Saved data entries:
◆ ◆ ◆ ◆ ◆ ◆ ◆
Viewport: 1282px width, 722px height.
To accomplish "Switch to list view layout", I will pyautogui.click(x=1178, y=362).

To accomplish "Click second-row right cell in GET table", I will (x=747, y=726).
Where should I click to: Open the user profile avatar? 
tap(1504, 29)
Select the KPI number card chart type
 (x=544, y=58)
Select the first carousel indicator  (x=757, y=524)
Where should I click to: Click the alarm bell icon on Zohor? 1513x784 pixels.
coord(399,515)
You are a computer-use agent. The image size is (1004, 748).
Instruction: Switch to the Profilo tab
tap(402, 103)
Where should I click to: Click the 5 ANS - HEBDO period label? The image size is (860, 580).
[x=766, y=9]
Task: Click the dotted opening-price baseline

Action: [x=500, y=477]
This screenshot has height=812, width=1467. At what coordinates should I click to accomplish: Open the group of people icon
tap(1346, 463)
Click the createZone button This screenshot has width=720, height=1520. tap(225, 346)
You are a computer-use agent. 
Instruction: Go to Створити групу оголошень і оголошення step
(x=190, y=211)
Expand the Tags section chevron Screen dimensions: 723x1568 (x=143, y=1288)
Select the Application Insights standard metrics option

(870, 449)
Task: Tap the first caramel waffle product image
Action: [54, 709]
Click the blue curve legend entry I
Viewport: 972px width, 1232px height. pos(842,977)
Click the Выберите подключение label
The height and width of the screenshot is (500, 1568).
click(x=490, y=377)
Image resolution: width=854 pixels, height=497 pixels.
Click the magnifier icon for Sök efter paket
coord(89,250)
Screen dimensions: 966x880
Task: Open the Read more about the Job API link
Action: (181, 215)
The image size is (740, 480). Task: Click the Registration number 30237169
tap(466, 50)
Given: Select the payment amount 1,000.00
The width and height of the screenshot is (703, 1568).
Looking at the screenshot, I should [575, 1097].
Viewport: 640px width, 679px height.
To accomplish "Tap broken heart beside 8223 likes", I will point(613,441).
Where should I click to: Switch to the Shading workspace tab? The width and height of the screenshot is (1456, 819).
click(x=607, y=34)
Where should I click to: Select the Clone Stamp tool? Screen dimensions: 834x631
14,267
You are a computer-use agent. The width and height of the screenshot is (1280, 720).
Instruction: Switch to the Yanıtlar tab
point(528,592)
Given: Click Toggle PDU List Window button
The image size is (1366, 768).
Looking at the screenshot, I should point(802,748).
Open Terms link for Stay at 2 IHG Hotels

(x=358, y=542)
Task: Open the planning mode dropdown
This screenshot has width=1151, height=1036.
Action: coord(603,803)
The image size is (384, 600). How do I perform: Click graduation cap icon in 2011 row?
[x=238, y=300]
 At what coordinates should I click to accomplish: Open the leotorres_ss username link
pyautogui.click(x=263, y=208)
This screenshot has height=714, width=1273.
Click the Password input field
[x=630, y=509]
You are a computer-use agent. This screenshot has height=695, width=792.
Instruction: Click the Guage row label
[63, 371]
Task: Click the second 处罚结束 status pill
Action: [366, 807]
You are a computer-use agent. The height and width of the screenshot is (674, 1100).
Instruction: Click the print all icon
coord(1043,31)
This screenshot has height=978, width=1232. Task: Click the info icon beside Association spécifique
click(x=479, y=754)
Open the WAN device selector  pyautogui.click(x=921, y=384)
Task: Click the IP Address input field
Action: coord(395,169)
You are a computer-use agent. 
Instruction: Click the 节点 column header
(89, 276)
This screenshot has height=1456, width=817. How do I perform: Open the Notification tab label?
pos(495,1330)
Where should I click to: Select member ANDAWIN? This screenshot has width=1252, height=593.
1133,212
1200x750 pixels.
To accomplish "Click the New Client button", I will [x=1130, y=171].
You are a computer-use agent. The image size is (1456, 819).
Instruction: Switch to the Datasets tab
◆ ◆ ◆ ◆ ◆ ◆ ◆
| PROBLEM STATEMENT |
Write out the listing above again, substituting "desktop agent" for every "computer-use agent" and leaving everything else as it is.

| OUTPUT FOR THIS EXERCISE |
Viewport: 1282px width, 722px height.
To accomplish "Switch to list view layout", I will pyautogui.click(x=1178, y=362).

To accomplish "Click second-row right cell in GET table", I will (x=747, y=726).
Where should I click to: Open the user profile avatar? 
tap(1504, 29)
Select the KPI number card chart type
 (x=544, y=58)
Select the first carousel indicator  (x=757, y=524)
Where should I click to: Click the alarm bell icon on Zohor? 1513x784 pixels.
coord(399,515)
You are a desktop agent. The image size is (1004, 748).
Instruction: Switch to the Profilo tab
tap(402, 103)
Where should I click to: Click the 5 ANS - HEBDO period label? The image size is (860, 580).
[x=766, y=9]
Task: Click the dotted opening-price baseline

Action: [x=500, y=477]
This screenshot has height=812, width=1467. At what coordinates should I click to accomplish: Open the group of people icon
tap(1346, 463)
Click the createZone button This screenshot has width=720, height=1520. tap(225, 346)
You are a desktop agent. 
Instruction: Go to Створити групу оголошень і оголошення step
(x=190, y=211)
Expand the Tags section chevron Screen dimensions: 723x1568 (x=143, y=1288)
Select the Application Insights standard metrics option

(870, 449)
Task: Tap the first caramel waffle product image
Action: [54, 709]
Click the blue curve legend entry I
Viewport: 972px width, 1232px height. pos(842,977)
Click the Выберите подключение label
The height and width of the screenshot is (500, 1568).
click(x=490, y=377)
Image resolution: width=854 pixels, height=497 pixels.
Click the magnifier icon for Sök efter paket
coord(89,250)
Screen dimensions: 966x880
Task: Open the Read more about the Job API link
Action: (181, 215)
The image size is (740, 480). Task: Click the Registration number 30237169
tap(466, 50)
Given: Select the payment amount 1,000.00
The width and height of the screenshot is (703, 1568).
Looking at the screenshot, I should [575, 1097].
Viewport: 640px width, 679px height.
To accomplish "Tap broken heart beside 8223 likes", I will point(613,441).
Where should I click to: Switch to the Shading workspace tab? The width and height of the screenshot is (1456, 819).
click(x=607, y=34)
Where should I click to: Select the Clone Stamp tool? Screen dimensions: 834x631
14,267
You are a desktop agent. The width and height of the screenshot is (1280, 720).
Instruction: Switch to the Yanıtlar tab
point(528,592)
Given: Click Toggle PDU List Window button
The image size is (1366, 768).
Looking at the screenshot, I should point(802,748).
Open Terms link for Stay at 2 IHG Hotels

(x=358, y=542)
Task: Open the planning mode dropdown
This screenshot has width=1151, height=1036.
Action: coord(603,803)
The image size is (384, 600). How do I perform: Click graduation cap icon in 2011 row?
[x=238, y=300]
 At what coordinates should I click to accomplish: Open the leotorres_ss username link
pyautogui.click(x=263, y=208)
This screenshot has height=714, width=1273.
Click the Password input field
[x=630, y=509]
You are a desktop agent. This screenshot has height=695, width=792.
Instruction: Click the Guage row label
[63, 371]
Task: Click the second 处罚结束 status pill
Action: [366, 807]
You are a desktop agent. The height and width of the screenshot is (674, 1100).
Instruction: Click the print all icon
coord(1043,31)
This screenshot has height=978, width=1232. Task: Click the info icon beside Association spécifique
click(x=479, y=754)
Open the WAN device selector  pyautogui.click(x=921, y=384)
Task: Click the IP Address input field
Action: coord(395,169)
You are a desktop agent. 
Instruction: Click the 节点 column header
(89, 276)
This screenshot has height=1456, width=817. How do I perform: Open the Notification tab label?
pos(495,1330)
Where should I click to: Select member ANDAWIN? This screenshot has width=1252, height=593.
1133,212
1200x750 pixels.
To accomplish "Click the New Client button", I will [x=1130, y=171].
You are a desktop agent. The image size is (1456, 819).
Instruction: Switch to the Datasets tab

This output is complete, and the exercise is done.